Sometimes, waiting on your big break is the most strenuous part for actors. A common mistake some make, though, is just waiting and forgetting about the pursuit. Actor and producer Colin Michael Day is determined to find success even if it means creating his break himself.

Day is the producer and star of The Loneliest Road in America, a film in which his character Jamie learns how to exploit women. Mardana Mayginnes directed the film.

The Loneliest Road in America created some festival buzz at the Delrey Beach Film Festival in Florida and the Method Independent Film Festival in Calabasas earlier this year. Day finds the festivals crucial for the film’s success. In fact, he is awaiting the nod from over 25 other festivals.

Although he sees himself more as an actor than a producer, Day is taking advantage of learning the many sides of filmmaking.

Day and his best friend Mayginnes moved out to Los Angeles a little over three years ago and have been continuously plugging away. In addition to Loneliest Road, their production crew has several other scripts in motion that will hopefully begin pre-production in the fall.

“They just need to be edited a little bit and, hopefully, we’ll be good to go,” Day says.

Day plans to act as a producer for these upcoming films and also will be cast in appropriate roles.

“There’s a lot of talk in L.A. … Nothing gets done,” says Day.

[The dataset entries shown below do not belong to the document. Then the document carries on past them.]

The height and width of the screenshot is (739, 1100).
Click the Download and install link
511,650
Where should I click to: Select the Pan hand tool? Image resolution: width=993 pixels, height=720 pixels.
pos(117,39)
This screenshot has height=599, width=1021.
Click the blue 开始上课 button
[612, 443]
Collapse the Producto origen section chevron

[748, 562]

Wanting to avoid that trend and ensure that he accomplished something, Day and Mayginnes set out to create a feature film.

Day says, “We went and did it. It was hard, and it was stressful. It was a lot of fun. We had to keep plugging away.”

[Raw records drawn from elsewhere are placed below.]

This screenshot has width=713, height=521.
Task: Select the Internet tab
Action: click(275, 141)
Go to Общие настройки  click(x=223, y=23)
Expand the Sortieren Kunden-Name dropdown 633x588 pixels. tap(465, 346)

Having only been here three years, Day has quite a bit to show for himself. He knows it can take a several years to receive a significant amount of recognition.

“I hear Harrison Ford was out here 10 years before he got his break. His main thing was just staying,” says Day.

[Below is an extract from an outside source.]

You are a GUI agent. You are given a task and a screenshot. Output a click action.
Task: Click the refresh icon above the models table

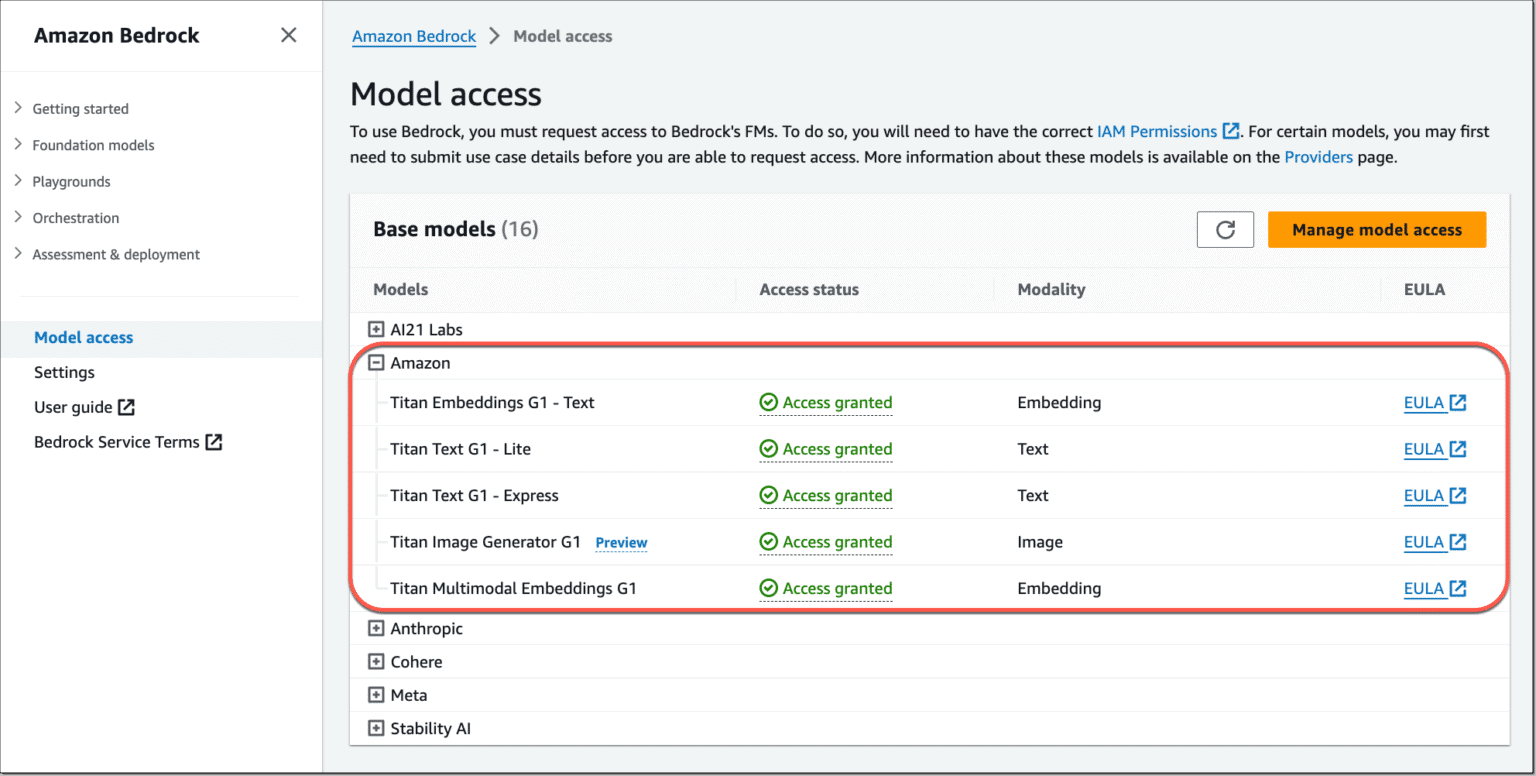1225,229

Day appeared in a few school plays when he was younger and played a pirate in “Peter Pan.” When people told him he “was a natural. Don’t you want to go into acting?” Day’s response was always, “No, I’m an athlete.”

Day was originally a tennis player and business major at University of Denver. During college, Day began to question his commitment to becoming an athlete.

“I didn’t have the drive to go professional with tennis,” says Day.

Although he wasn’t positive about going pro with tennis, he certainly didn’t foresee that he would pursue acting at that time.

But in college, Day took an improv class and “fell in love with it.” He asked himself, “Why does this always feel so good when I act?”

He’s been attempting to answer that question ever since.

The theater still interests Day. As he’s waiting to hear back from the festivals, he spends a lot of time on stage. He recently appeared in the Elephant Theatre’s sold-out run of “Love Bites” and “Block Nine,” which won L.A. Weekly awards for Best Production of the Year and Best Comedic Direction.

Day, who trained in the Meisner technique for two years here in Los Angeles, has an equal attachment to theater and film. As long as the role has some substance, Day is game. He prefers “characters with depth.”

“Those are more what I’m into. I just love being in anything. I like anything with a challenge, be it comedy or dramatic,” says Day.

Speaking on his preference for theater or film, Day says, “I think they’re completely different, but I love doing both. Theater is acting you can tell a story from beginning to end in front of a live audience, which you just can’t get from film. Film you can do some pretty deep, close-up emotional scene-work you can’t get in theater.”

Day is also a veteran world traveler. Before his trip in July to the Iowa Independent Film Festival, he’ll be heading to South Africa for the World Cup with Mayginnes, friends and family.